Hey! You should know that Sony has released a newer version of this product: the Sony RX100 V.
In a market where point-and-shoot cameras are largely ignored, Sony has introduced a wealth of new technology in their top-of-the-line compact, the Sony RX100 IV. The previous versions have all impressed with the large sensor and bright lens, making small improvements every year with things like a pop-up viewfinder. But this year, the updates are huge--the sensor has been redesigned, the speed gets a big step up, and the video gets bumped up to 4K. And we didn't even have much complaints about the last model.
The sensor is still that large 1" size, but it's now stacked. It's a design popular in smartphones because it allows the technology to fit in a smaller space. The stacked design isn't just about space, however--it's what's allowing for the enhanced speed.
The previous model's 10 fps burst speed has been pushed even further to 16 fps. But what's even more impressive is this camera's shutter speed tops out at 1/32,000, where a lot of point-and-shoots are lucky to see 1/8,000. That's with their electronic shutter, the mechanical one stops at 1/2,000. That shouldn't be a problem though; Sony says their Anti-Distortion Shutter prevents image distortion. While we'll wait to test that claim, the fast shutter speed should be excellent for capturing action (provided there's enough light) as well as allowing for more flexibility in extremely bright lighting conditions.
That stacked sensor also leads to 4K video. It's limited to five minute clips because of the large file sizes, but point-and-shoots aren't often used for long videos anyway and 1080p video is available when longer shots are necessary. Slow motion shots are big here too, with motion as slow as 40x.

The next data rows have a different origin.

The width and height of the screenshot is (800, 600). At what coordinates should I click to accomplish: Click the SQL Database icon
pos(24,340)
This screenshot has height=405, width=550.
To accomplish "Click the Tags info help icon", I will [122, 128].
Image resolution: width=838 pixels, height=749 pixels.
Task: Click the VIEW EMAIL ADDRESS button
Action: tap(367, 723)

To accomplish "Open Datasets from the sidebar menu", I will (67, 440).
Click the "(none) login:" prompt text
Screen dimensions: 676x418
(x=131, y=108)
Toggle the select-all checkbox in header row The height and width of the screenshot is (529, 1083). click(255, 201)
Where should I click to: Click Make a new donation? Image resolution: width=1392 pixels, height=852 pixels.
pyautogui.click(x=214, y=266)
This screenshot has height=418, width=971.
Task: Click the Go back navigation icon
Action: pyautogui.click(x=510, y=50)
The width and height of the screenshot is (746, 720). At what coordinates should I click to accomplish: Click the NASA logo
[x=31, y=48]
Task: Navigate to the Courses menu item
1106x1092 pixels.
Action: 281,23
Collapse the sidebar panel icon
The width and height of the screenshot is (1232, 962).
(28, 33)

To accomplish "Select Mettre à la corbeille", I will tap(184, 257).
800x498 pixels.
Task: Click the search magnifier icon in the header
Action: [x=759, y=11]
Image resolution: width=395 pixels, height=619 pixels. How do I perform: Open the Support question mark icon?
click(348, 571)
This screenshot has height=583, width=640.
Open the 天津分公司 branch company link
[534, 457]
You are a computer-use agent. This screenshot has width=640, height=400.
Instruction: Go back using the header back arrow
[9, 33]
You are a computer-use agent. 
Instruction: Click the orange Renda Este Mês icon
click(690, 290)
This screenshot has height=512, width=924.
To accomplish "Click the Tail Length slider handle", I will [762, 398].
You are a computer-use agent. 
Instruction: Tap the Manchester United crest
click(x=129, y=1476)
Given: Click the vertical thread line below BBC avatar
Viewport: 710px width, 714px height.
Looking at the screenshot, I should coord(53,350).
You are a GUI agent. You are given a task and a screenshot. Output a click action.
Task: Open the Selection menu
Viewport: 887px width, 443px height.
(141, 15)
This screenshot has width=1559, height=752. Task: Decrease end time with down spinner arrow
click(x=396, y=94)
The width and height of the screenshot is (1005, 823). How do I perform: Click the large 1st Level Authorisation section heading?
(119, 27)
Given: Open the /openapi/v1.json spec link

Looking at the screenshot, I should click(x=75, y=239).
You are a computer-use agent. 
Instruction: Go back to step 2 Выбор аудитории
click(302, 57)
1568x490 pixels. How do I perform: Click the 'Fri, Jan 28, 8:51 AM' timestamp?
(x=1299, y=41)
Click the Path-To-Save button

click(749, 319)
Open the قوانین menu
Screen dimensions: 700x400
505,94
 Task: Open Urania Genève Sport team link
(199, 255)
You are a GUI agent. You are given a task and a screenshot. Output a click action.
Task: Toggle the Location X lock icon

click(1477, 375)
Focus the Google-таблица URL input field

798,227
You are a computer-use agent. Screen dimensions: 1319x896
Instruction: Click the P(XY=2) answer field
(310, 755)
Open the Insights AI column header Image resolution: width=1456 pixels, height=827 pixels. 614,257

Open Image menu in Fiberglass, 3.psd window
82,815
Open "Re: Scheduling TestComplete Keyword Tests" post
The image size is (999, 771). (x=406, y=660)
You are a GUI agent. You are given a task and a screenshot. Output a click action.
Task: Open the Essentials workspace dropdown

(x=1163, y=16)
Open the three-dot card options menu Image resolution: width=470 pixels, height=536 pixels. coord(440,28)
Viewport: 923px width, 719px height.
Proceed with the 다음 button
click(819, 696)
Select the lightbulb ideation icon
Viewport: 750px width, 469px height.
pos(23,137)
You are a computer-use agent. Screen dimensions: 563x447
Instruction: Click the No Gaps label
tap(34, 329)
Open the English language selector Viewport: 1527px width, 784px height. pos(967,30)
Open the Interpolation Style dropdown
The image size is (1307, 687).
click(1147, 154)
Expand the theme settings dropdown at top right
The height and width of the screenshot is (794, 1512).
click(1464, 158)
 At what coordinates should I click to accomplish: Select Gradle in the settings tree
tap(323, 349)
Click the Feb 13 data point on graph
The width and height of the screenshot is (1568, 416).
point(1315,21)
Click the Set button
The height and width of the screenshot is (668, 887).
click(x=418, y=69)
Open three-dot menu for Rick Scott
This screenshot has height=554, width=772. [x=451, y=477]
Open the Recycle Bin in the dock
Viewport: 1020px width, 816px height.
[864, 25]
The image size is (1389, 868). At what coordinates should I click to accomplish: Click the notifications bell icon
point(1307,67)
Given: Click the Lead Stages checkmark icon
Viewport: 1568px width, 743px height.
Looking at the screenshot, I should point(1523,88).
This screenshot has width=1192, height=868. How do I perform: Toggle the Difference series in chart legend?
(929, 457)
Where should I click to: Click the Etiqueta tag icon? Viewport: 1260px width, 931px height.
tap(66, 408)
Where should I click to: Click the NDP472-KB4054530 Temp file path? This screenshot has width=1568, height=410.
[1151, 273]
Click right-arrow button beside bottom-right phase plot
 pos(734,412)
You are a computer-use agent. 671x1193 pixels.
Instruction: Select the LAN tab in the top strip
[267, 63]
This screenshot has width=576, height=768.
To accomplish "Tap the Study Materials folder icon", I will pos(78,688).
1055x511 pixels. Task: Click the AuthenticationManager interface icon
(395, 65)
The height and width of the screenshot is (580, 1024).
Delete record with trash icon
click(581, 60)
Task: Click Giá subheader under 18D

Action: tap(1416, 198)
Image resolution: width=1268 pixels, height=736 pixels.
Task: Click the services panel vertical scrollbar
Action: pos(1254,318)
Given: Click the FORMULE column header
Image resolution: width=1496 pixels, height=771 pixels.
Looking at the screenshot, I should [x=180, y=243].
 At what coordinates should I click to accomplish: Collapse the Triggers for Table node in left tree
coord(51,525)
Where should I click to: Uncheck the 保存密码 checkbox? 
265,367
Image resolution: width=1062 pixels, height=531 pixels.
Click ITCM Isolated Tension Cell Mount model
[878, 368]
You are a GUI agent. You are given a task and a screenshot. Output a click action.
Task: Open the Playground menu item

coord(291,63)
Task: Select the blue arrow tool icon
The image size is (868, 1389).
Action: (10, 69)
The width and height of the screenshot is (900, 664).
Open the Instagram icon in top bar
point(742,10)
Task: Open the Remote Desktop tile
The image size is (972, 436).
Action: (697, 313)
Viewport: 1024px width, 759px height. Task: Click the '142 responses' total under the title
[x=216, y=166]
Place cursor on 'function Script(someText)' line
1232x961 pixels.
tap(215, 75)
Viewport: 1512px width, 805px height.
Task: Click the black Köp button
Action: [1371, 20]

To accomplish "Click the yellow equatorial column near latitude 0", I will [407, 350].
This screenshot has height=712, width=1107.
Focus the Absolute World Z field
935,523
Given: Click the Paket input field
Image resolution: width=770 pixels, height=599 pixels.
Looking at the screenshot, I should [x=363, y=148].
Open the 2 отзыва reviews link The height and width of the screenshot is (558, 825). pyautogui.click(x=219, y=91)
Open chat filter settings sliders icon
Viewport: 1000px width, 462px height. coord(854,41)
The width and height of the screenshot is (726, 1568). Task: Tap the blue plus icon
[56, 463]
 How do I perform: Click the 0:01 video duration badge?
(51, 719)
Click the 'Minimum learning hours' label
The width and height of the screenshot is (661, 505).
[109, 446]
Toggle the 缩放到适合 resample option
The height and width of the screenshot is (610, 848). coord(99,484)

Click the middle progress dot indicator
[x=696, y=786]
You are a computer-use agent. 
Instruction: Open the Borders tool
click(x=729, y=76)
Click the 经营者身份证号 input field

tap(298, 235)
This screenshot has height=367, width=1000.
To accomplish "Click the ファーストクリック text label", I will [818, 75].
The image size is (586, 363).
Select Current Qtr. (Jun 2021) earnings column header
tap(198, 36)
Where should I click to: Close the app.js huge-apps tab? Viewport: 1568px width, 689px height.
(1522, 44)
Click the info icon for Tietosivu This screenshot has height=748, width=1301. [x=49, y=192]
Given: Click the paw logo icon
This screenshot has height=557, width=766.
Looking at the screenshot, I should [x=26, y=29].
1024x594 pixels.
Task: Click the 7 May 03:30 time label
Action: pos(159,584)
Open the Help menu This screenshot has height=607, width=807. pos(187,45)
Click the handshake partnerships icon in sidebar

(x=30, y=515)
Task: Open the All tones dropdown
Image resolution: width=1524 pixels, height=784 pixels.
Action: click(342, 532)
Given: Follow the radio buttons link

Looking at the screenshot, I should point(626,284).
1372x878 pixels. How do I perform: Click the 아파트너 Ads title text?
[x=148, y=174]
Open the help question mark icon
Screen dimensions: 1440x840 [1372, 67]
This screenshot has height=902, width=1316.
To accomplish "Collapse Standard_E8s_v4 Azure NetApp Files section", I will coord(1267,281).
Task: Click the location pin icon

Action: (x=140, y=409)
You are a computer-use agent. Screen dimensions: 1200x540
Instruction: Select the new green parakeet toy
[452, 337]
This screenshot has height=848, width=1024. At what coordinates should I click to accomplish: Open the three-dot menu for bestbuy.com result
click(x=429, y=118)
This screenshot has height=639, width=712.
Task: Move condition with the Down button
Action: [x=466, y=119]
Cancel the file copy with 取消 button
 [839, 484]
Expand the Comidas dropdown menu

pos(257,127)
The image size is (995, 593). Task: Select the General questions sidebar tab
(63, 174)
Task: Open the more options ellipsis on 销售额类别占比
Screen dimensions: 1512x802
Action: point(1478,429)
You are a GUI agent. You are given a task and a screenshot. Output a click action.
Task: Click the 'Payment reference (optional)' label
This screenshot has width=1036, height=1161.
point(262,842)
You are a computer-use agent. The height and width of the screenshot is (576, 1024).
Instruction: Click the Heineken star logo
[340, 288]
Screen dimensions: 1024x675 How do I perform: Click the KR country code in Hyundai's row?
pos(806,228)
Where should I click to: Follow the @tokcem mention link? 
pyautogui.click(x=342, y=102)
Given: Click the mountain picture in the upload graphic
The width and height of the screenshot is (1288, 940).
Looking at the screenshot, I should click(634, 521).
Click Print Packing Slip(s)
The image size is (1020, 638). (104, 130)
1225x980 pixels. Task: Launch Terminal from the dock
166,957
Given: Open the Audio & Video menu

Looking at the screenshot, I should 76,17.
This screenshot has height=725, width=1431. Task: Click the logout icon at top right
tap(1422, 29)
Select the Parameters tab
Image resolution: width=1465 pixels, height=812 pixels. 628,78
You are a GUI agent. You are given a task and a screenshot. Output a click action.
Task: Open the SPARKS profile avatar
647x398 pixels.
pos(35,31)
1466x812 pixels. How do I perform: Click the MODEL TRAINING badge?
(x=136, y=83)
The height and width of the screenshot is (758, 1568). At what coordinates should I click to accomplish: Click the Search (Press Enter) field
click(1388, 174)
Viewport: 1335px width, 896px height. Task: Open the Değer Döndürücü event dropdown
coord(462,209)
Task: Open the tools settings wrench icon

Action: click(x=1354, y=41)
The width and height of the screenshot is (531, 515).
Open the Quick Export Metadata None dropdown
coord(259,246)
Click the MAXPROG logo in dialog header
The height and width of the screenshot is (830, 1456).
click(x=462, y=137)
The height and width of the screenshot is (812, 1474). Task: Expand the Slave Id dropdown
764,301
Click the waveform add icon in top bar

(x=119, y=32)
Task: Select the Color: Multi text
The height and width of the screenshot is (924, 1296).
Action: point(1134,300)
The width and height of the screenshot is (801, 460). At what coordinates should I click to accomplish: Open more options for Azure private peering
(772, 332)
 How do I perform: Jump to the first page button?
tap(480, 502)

Along with all the new tech, Sony is building on what was already a solid camera. The large sensor and bright f/1.8-2.8 lens is an excellent combination for low light photography or dramatic depth of field. There's both an electronic viewfinder and a tilting LCD screen. A control ring around the lens makes those manual modes a bit easier to use. Nice extras like focus peaking and wi-fi are still there as well.
The only things we see (so far) that Sony wasn't able to cram into a compact camera is a big zoom and an affordable price. There's a 2.9x optical zoom to help with composition some, but it's not much. And of course all of those innovations don't come cheap--the Sony RX100 IV will run you nearly a grand. Sure, it's probably the best compact camera out there, but you could spend that money on a DSLR with an even larger sensor (though probably not as much speed). It's a luxury item for sure, but one that appears to perform up to its price tag.
The Sony RX100 IV will hit shelves in July, 2015.